Question parlementaire - E-002432/2022(ASW)Question parlementaire
E-002432/2022(ASW)

Réponse donnée par Mme Kyriakides au nom de la Commission européenne

Les traités[1] reconnaissent les animaux comme des êtres sensibles et exigent qu'il en soit tenu compte lors de l'élaboration des politiques de l'UE dans des domaines tels que l'agriculture ou la pêche[2].

Comme indiqué dans la stratégie «De la ferme à la table»[3], la Commission va procéder à une révision de la législation relative au bien-être animal. L'analyse d'impact initiale correspondante[4] n'incluait pas d'interdiction de l'élevage de céphalopodes comme option envisagée. Toutefois, les céphalopodes figurent dans la feuille de route indicative concernant les mandats donnés à l'Autorité européenne de sécurité des aliments dans le domaine du bien-être animal, à mettre en œuvre durant la période 2023-2030[5].
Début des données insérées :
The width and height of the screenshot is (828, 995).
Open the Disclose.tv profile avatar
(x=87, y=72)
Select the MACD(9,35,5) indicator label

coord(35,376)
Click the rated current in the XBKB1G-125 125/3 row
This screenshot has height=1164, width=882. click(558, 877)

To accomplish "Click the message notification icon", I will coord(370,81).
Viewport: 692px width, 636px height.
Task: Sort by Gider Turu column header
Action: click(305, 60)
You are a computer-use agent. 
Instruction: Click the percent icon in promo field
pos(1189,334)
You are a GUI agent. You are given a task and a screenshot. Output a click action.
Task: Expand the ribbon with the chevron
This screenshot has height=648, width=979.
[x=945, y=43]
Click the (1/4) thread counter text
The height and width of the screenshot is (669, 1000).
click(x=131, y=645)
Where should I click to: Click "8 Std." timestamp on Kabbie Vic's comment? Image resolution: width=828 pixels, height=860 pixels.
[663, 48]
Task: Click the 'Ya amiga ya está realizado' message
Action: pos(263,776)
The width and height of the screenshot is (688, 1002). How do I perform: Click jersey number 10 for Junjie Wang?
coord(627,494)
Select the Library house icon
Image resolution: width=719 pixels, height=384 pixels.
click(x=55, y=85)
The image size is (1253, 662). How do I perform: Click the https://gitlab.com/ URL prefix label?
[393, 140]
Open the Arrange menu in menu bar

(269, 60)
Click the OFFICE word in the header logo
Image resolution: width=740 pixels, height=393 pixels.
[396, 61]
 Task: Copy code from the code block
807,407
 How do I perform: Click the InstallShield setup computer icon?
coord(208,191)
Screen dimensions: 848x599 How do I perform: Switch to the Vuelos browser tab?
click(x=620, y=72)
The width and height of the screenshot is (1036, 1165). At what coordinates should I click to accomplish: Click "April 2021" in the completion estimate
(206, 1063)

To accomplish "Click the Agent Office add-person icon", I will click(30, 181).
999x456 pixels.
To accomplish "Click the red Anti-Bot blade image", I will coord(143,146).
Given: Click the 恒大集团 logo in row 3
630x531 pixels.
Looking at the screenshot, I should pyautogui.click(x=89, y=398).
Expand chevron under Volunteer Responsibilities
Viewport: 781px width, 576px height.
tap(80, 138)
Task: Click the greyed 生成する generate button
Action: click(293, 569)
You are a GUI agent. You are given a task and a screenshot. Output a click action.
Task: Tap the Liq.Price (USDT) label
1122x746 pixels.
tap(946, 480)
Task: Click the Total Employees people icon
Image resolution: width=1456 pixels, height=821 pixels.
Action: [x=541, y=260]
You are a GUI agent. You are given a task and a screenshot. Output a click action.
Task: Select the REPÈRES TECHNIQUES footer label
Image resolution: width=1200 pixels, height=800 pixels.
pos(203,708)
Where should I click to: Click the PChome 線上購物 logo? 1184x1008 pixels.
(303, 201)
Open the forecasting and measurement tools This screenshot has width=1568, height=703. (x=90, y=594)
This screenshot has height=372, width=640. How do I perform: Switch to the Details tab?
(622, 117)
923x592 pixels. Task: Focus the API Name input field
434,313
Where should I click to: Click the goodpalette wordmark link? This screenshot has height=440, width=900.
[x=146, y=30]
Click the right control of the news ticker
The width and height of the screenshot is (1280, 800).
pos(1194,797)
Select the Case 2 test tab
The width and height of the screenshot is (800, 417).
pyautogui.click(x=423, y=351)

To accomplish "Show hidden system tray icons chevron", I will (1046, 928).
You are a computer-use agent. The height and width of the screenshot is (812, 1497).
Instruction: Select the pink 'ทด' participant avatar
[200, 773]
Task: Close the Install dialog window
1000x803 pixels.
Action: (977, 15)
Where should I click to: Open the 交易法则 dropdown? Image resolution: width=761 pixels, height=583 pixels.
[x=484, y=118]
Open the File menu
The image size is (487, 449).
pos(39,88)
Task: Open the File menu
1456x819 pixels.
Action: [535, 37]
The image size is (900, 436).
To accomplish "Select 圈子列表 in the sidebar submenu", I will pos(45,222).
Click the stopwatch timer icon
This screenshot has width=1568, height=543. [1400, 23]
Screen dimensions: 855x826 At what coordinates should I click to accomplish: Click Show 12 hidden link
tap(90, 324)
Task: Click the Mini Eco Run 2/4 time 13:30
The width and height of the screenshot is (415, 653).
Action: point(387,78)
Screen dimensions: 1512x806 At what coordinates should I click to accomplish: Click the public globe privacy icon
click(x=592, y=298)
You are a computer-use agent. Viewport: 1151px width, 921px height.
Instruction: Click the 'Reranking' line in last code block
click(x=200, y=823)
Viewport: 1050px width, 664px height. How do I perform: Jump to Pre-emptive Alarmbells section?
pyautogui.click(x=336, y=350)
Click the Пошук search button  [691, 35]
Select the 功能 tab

La Commission estime que l'élevage de poulpes risque d'exercer une pression supplémentaire sur les stocks de poissons sauvages. Il serait donc souhaitable que les aliments pour poissons destinés aux poulpes puissent être retracés afin de s'assurer qu'ils proviennent de stocks exploités de manière durable ou que des recherches appropriées soient effectuées concernant d'autres régimes alimentaires adaptés à l'élevage de poulpes. Les «orientations stratégiques pour une aquaculture plus durable et compétitive dans l'Union européenne pour la période 2021-2030»[6] insistent sur la nécessité de garantir des systèmes d'alimentation durable et recommandent de soutenir la diversification de l'aquaculture européenne en privilégiant les exploitations qui présentent les meilleures performances environnementales.

Comme indiqué dans la réponse à la question écrite E-001498/22[7], la Commission n'interdit pas le financement par l'UE de l'élevage de poulpes.